KR-BERT-char16424
Property | Value |
---|---|
Parameters | 99,265,066 |
Vocabulary Size | 16,424 |
Paper | KR-BERT: A Small-Scale Korean-Specific Language Model |
Training Data | 2.47GB (20M sentences, 233M words) |
MLM Accuracy | 0.779 |
What is KR-BERT-char16424?
KR-BERT-char16424 is a specialized Korean language model developed by Seoul National University's Computational Linguistics Lab. It's designed to be more efficient than multilingual BERT while maintaining high performance on Korean language tasks. The model features a character-based approach with BidirectionalWordPiece tokenization, specifically optimized for Korean language structure.
Implementation Details
The model implements a novel BidirectionalWordPiece tokenization strategy that applies BPE in both forward and backward directions, choosing the higher frequency option. This approach has shown superior performance in handling Korean-specific linguistic features, achieving a masked language modeling accuracy of 0.779, outperforming KoBERT (0.750).

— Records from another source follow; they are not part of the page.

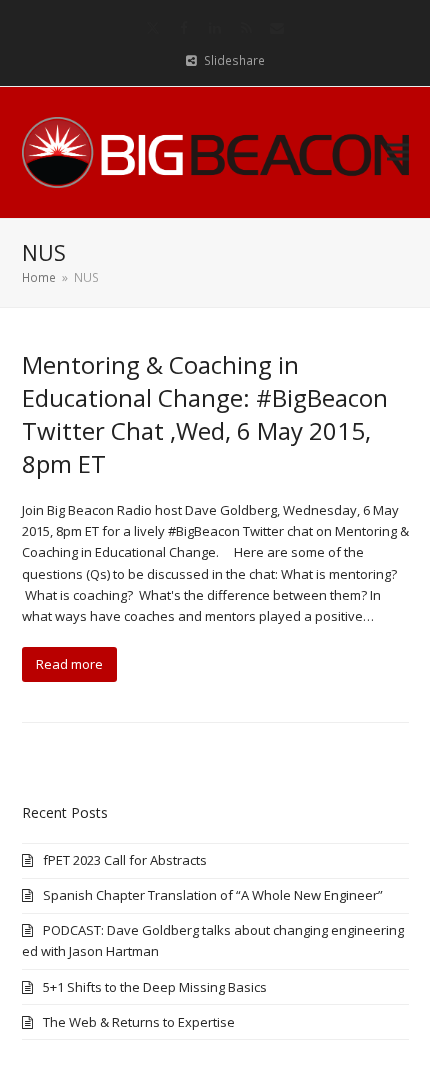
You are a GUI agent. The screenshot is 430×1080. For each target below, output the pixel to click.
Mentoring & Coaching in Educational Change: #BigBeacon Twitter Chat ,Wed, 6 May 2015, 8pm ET (205, 414)
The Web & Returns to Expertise (139, 1022)
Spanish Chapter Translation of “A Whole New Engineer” (213, 895)
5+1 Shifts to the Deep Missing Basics (155, 987)
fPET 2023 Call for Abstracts (125, 860)
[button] (398, 152)
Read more (69, 664)
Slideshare (234, 60)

- Supports both character and sub-character tokenization modes
- Implements efficient vocabulary size of 16,424 tokens
- Trained on 2.47GB of Korean text data
- Compatible with both PyTorch and TensorFlow frameworks
Core Capabilities
- Advanced Korean text tokenization using BidirectionalWordPiece
- High performance on sentiment analysis (89.38% accuracy on NSMC)

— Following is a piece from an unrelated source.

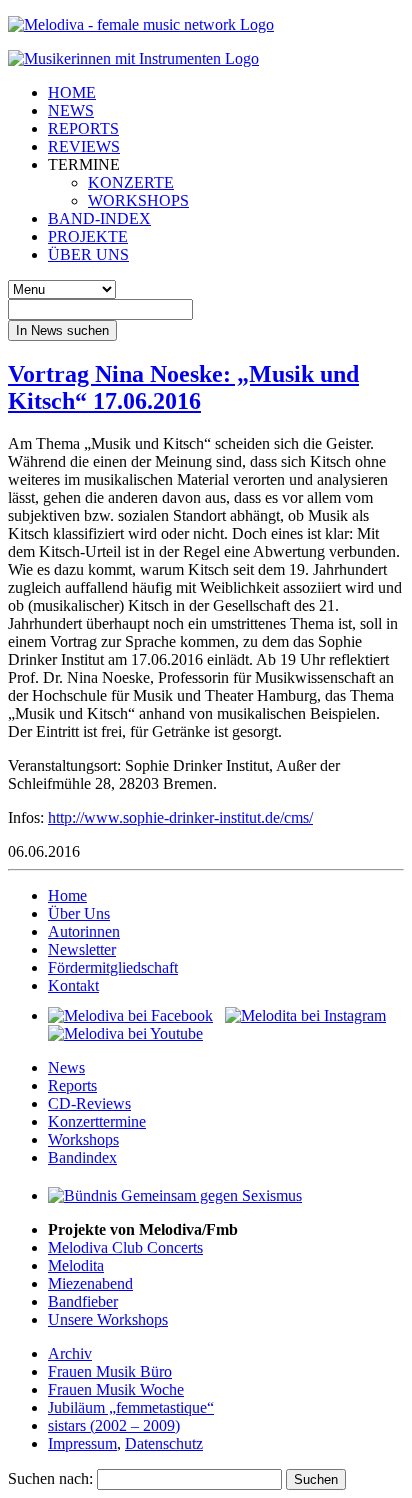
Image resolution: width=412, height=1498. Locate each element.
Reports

- Efficient handling of Korean-specific linguistic features
- Support for both character and sub-character level processing
Frequently Asked Questions
Q: What makes this model unique?
KR-BERT's unique BidirectionalWordPiece tokenization and specialized Korean language focus make it more efficient than multilingual alternatives while maintaining high performance. Its dual character/sub-character support provides flexibility in handling Korean text processing tasks.
Q: What are the recommended use cases?
The model excels in Korean sentiment analysis, demonstrated by its strong performance on the NSMC dataset. It's particularly suitable for tasks requiring deep understanding of Korean language structure, including text classification, sentiment analysis, and general Korean language processing tasks.